Exactly the lines from the beginning of the records below through the line with "Task: Click Dad's profile avatar picture" must be given again, without pictures.

[Stored records]
*-*-*

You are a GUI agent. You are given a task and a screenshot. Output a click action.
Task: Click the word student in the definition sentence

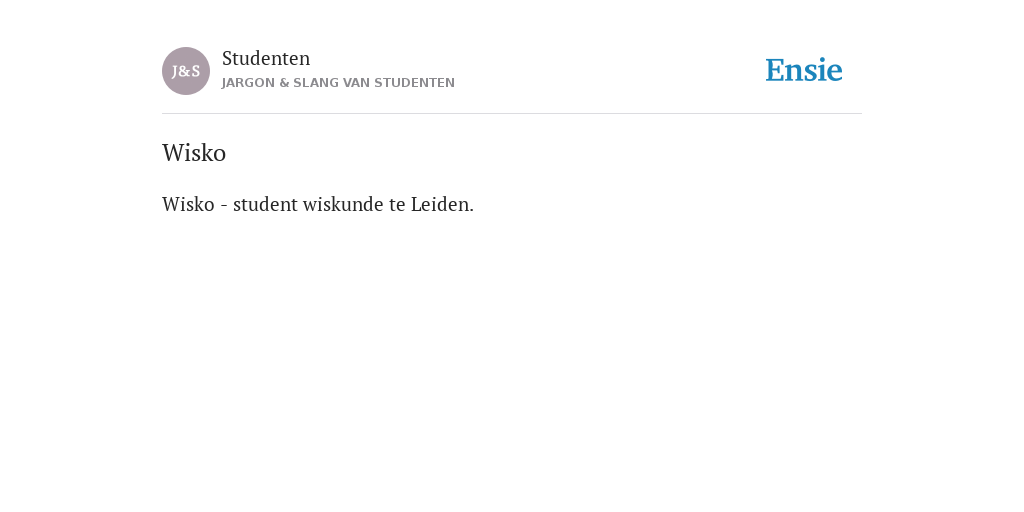(265, 204)
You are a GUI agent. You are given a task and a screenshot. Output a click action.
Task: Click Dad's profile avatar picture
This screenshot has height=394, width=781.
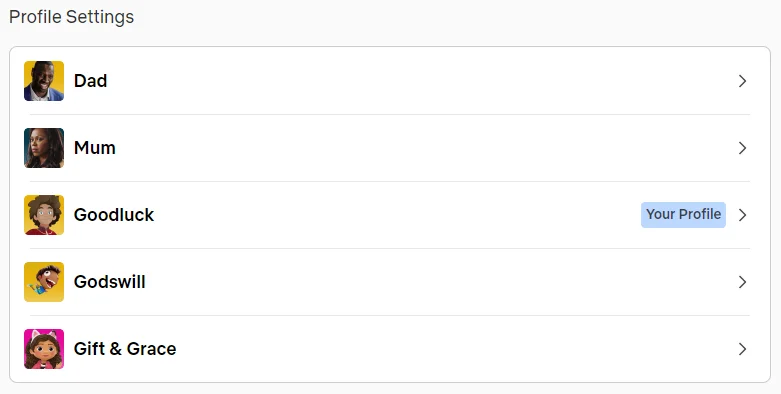pos(44,81)
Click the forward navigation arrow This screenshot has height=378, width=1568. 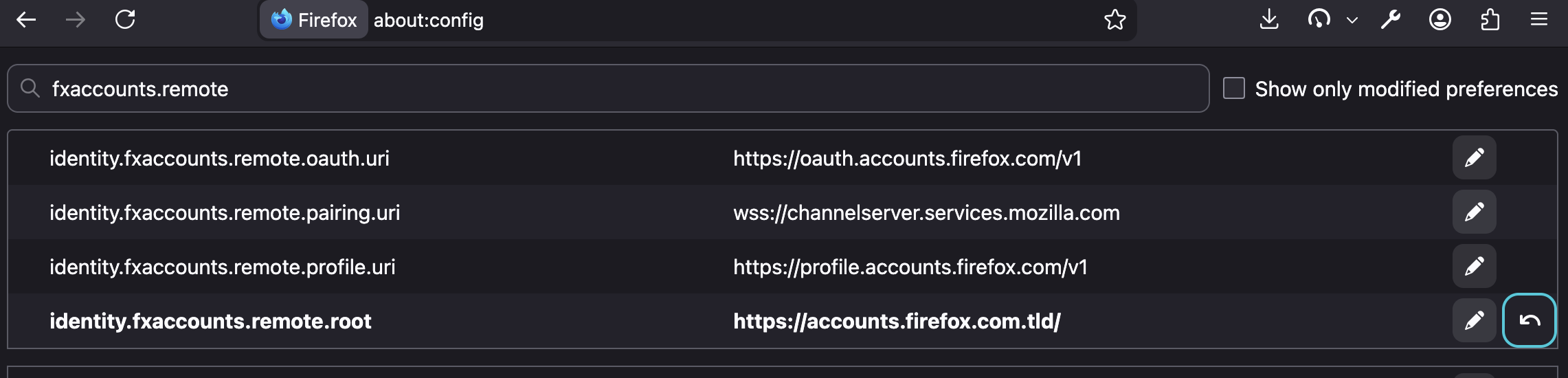[76, 20]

*-*-*

### Written solution
You are a GUI agent. You are given a task and a screenshot. Output a click action.
Task: Click the word student in the definition sentence

(265, 204)
You are a GUI agent. You are given a task and a screenshot. Output a click action.
Task: Click Dad's profile avatar picture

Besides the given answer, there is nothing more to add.